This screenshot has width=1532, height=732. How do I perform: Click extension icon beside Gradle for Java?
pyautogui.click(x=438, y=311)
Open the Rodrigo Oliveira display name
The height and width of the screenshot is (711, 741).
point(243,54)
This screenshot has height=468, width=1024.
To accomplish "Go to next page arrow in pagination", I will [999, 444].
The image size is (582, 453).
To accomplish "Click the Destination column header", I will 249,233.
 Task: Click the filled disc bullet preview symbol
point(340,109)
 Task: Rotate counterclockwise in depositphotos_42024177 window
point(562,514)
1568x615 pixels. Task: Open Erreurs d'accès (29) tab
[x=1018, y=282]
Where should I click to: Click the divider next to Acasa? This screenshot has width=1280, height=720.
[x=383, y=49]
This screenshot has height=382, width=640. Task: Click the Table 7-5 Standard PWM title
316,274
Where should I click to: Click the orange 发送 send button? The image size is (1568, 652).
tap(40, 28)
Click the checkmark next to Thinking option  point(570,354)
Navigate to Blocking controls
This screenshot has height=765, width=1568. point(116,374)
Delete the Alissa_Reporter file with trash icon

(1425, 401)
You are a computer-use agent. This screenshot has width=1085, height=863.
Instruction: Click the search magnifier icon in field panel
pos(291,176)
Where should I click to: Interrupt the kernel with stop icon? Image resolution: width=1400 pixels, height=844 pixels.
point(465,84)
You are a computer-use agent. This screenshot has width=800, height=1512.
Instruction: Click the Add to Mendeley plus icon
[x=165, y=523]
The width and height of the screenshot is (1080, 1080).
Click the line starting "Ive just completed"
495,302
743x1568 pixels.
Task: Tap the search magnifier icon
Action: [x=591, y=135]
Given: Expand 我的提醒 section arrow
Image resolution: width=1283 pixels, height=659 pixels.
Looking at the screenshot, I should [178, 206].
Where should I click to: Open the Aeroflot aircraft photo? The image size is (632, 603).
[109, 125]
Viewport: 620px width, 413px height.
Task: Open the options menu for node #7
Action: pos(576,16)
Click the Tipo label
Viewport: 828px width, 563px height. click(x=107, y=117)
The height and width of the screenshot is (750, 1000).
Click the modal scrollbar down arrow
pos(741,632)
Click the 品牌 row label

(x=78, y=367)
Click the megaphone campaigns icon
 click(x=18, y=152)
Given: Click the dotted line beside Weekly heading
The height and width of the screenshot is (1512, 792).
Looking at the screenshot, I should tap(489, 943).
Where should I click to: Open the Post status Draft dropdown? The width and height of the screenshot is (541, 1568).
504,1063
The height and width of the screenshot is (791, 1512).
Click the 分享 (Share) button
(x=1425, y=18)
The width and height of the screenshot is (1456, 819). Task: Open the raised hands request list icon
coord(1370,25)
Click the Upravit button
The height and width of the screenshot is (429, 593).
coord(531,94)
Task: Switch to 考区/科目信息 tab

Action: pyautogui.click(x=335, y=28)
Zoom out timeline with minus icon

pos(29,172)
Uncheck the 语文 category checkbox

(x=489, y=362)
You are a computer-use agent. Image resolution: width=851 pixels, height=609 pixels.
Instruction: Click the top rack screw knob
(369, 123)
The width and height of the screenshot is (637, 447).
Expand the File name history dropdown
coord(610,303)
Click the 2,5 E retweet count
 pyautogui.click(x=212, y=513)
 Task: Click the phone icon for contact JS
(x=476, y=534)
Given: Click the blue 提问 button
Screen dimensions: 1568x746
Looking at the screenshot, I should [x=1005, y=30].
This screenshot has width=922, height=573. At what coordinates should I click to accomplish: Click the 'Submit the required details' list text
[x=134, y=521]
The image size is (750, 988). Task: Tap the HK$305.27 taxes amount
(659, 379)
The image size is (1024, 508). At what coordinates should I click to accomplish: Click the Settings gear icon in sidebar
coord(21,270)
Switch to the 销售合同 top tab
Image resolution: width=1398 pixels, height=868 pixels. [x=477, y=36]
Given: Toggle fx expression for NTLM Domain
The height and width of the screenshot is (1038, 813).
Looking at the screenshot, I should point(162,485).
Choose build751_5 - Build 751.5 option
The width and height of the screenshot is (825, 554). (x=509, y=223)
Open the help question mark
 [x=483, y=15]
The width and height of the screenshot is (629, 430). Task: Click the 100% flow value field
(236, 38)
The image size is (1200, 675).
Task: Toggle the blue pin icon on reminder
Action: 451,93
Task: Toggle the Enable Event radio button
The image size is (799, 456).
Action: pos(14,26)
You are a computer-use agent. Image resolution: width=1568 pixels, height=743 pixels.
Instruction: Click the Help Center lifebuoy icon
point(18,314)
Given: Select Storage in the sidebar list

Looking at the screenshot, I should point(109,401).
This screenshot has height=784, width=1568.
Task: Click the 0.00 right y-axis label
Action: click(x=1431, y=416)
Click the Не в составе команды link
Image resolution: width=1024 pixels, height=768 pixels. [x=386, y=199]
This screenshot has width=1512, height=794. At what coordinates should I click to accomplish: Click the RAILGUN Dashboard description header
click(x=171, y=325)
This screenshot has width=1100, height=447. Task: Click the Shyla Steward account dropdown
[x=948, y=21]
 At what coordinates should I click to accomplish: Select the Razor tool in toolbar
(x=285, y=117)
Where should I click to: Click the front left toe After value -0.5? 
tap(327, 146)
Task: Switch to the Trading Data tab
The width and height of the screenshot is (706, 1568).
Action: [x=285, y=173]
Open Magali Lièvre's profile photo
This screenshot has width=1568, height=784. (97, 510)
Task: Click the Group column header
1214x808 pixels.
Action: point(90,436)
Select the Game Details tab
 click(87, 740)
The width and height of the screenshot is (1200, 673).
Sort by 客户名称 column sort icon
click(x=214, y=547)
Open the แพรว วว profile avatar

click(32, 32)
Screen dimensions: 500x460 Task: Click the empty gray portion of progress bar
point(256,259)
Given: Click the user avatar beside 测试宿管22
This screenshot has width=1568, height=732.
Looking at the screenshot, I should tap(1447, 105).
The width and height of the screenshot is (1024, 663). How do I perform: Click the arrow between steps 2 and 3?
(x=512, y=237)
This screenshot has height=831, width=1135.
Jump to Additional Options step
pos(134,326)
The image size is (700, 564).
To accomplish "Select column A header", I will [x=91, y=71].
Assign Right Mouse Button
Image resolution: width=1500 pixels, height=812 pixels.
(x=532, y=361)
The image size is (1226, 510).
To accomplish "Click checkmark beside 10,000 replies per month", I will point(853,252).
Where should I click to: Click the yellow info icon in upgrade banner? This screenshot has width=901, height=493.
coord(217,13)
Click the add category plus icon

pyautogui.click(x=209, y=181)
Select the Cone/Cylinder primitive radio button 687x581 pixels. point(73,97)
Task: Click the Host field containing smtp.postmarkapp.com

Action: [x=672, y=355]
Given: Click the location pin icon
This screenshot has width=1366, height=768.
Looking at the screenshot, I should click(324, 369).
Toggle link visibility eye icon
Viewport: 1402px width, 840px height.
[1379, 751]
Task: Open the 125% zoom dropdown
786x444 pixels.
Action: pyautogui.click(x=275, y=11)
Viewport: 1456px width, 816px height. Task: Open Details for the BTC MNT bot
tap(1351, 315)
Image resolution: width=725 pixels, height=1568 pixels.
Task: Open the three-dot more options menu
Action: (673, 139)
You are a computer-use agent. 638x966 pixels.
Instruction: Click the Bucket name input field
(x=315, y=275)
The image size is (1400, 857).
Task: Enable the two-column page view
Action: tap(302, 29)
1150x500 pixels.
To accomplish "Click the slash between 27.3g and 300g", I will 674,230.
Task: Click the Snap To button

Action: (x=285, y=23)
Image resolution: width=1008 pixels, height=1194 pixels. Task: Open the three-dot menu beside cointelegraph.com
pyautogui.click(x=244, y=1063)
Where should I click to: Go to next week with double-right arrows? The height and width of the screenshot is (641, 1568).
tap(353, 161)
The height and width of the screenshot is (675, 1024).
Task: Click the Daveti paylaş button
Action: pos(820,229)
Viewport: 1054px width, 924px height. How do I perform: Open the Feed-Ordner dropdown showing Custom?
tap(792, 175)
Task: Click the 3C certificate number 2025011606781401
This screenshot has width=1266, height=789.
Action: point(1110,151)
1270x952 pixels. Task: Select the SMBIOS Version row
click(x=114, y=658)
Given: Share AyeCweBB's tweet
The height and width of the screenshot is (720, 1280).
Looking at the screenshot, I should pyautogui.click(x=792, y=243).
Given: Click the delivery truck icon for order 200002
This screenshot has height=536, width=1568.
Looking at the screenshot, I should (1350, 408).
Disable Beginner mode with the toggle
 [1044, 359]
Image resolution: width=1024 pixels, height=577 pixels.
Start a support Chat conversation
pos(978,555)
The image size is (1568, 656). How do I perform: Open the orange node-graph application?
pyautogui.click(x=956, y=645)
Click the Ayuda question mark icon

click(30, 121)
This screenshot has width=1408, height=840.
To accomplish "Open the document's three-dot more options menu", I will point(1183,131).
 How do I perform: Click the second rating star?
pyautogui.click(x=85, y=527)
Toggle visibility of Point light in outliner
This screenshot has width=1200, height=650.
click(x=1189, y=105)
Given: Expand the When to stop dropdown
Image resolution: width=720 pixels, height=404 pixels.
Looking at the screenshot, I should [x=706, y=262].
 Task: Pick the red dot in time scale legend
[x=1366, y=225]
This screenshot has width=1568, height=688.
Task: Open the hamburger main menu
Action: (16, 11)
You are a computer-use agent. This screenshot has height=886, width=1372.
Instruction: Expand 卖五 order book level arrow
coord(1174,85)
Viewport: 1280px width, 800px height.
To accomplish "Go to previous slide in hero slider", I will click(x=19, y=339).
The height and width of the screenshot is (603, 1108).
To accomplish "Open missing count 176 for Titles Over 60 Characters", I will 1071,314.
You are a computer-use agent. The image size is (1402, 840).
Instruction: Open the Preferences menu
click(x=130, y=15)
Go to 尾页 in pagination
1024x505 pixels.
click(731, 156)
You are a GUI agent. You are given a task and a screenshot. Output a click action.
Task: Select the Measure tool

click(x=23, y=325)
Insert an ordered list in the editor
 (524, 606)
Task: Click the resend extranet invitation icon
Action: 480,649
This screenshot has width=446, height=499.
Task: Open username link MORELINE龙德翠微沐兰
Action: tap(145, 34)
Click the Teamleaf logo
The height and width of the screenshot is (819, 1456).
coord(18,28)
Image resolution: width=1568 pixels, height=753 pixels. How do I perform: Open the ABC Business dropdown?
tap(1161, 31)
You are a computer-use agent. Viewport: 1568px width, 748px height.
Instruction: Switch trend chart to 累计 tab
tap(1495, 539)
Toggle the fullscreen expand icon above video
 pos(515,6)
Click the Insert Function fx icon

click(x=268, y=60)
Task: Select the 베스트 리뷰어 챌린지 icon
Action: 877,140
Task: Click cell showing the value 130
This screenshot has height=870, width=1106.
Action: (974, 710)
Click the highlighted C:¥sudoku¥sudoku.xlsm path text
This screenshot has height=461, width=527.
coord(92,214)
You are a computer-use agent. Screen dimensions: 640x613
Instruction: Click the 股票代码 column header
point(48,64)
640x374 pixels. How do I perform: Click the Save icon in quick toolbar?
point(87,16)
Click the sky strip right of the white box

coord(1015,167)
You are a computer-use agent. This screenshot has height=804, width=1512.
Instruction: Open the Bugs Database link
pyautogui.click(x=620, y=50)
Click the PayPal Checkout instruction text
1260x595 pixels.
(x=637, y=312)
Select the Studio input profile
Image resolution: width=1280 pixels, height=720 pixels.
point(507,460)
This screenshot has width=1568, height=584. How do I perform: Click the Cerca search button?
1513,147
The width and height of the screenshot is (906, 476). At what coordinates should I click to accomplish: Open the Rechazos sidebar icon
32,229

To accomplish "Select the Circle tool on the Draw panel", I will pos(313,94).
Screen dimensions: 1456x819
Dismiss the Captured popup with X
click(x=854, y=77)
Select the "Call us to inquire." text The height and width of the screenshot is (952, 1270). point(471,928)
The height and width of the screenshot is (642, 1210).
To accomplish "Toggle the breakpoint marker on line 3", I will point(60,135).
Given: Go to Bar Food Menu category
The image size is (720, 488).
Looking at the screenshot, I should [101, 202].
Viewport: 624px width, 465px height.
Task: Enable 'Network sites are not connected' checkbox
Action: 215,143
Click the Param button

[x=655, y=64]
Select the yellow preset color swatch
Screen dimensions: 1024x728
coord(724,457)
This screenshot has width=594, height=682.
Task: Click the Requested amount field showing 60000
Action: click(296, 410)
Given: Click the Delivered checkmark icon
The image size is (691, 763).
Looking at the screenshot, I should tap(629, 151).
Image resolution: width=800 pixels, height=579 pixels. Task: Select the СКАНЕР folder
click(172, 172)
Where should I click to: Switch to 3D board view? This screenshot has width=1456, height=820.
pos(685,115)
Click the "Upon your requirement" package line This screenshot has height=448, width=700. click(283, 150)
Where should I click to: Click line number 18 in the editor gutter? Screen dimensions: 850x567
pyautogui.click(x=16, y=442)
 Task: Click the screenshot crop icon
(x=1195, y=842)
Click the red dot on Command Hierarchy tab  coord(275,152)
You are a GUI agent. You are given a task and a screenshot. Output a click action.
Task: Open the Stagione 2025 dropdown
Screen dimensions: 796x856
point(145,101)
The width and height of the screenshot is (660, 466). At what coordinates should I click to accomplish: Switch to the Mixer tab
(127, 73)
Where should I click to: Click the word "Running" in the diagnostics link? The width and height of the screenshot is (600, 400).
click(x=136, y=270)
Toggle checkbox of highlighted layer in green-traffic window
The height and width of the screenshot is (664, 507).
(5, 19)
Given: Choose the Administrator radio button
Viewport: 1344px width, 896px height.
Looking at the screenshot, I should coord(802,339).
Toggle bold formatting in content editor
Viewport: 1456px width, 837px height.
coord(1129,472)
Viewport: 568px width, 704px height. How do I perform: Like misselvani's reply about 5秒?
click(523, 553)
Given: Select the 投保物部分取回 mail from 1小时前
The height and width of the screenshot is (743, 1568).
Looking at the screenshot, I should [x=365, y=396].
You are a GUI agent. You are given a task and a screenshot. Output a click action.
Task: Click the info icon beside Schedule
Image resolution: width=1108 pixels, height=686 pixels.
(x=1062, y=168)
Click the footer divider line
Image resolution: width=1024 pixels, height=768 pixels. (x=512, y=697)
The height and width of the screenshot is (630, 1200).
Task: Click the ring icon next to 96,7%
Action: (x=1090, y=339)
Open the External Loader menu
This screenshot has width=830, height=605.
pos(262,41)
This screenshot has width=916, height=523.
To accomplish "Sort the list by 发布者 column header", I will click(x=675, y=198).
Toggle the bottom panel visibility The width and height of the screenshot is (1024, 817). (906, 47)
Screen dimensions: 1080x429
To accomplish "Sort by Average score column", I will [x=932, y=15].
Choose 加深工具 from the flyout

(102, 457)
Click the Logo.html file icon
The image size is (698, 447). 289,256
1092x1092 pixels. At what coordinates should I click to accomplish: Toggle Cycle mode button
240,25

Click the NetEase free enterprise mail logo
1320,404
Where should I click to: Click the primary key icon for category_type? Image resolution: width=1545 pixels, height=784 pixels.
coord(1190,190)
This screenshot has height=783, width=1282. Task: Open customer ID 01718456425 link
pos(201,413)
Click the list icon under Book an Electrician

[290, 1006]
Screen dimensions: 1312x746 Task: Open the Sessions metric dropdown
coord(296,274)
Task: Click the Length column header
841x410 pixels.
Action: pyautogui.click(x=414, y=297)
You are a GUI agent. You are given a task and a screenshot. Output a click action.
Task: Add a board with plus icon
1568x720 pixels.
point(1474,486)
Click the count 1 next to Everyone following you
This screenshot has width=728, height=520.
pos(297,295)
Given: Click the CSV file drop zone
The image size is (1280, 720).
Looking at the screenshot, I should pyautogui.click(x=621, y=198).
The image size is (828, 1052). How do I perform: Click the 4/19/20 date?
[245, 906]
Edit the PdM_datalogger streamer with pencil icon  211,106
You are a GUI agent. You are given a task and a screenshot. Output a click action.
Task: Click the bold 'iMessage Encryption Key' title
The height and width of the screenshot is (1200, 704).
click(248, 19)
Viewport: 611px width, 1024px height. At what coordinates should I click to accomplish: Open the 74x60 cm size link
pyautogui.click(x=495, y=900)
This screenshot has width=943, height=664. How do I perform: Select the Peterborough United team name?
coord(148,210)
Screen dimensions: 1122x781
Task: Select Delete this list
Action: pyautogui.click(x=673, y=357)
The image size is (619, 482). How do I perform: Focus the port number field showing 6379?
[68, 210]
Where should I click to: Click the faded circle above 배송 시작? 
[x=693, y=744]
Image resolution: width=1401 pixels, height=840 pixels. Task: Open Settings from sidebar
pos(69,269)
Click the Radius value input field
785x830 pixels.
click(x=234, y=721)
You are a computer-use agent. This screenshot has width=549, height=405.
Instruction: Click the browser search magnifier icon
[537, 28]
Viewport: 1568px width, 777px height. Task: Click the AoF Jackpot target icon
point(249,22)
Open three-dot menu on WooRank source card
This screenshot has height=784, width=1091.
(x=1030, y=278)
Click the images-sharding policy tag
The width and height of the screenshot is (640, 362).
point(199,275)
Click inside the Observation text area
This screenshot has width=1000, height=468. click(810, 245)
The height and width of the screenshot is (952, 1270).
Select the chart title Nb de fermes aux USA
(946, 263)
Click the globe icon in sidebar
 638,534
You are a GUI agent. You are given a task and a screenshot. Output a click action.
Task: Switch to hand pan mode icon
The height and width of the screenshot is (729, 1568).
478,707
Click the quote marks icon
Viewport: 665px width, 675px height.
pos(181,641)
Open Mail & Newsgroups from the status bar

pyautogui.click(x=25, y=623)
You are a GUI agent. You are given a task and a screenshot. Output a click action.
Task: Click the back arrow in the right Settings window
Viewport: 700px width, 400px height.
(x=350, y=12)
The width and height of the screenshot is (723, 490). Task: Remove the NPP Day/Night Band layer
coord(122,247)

============

> _JOB_
Output the data from its first line up to and including the line containing "(1425, 401)" as a Markdown table with the columns Row and Line. Number each row and leave out blank lines.

> _ANSWER FOR THE TASK_
| Row | Line |
|---|---|
| 1 | This screenshot has width=1532, height=732. How do I perform: Click extension icon beside Gradle for Java? |
| 2 | pyautogui.click(x=438, y=311) |
| 3 | Open the Rodrigo Oliveira display name |
| 4 | The height and width of the screenshot is (711, 741). |
| 5 | point(243,54) |
| 6 | This screenshot has height=468, width=1024. |
| 7 | To accomplish "Go to next page arrow in pagination", I will [999, 444]. |
| 8 | The image size is (582, 453). |
| 9 | To accomplish "Click the Destination column header", I will 249,233. |
| 10 |  Task: Click the filled disc bullet preview symbol |
| 11 | point(340,109) |
| 12 |  Task: Rotate counterclockwise in depositphotos_42024177 window |
| 13 | point(562,514) |
| 14 | 1568x615 pixels. Task: Open Erreurs d'accès (29) tab |
| 15 | [x=1018, y=282] |
| 16 | Where should I click to: Click the divider next to Acasa? This screenshot has width=1280, height=720. |
| 17 | [x=383, y=49] |
| 18 | This screenshot has height=382, width=640. Task: Click the Table 7-5 Standard PWM title |
| 19 | 316,274 |
| 20 | Where should I click to: Click the orange 发送 send button? The image size is (1568, 652). |
| 21 | tap(40, 28) |
| 22 | Click the checkmark next to Thinking option  point(570,354) |
| 23 | Navigate to Blocking controls |
| 24 | This screenshot has height=765, width=1568. point(116,374) |
| 25 | Delete the Alissa_Reporter file with trash icon |
| 26 | (1425, 401) |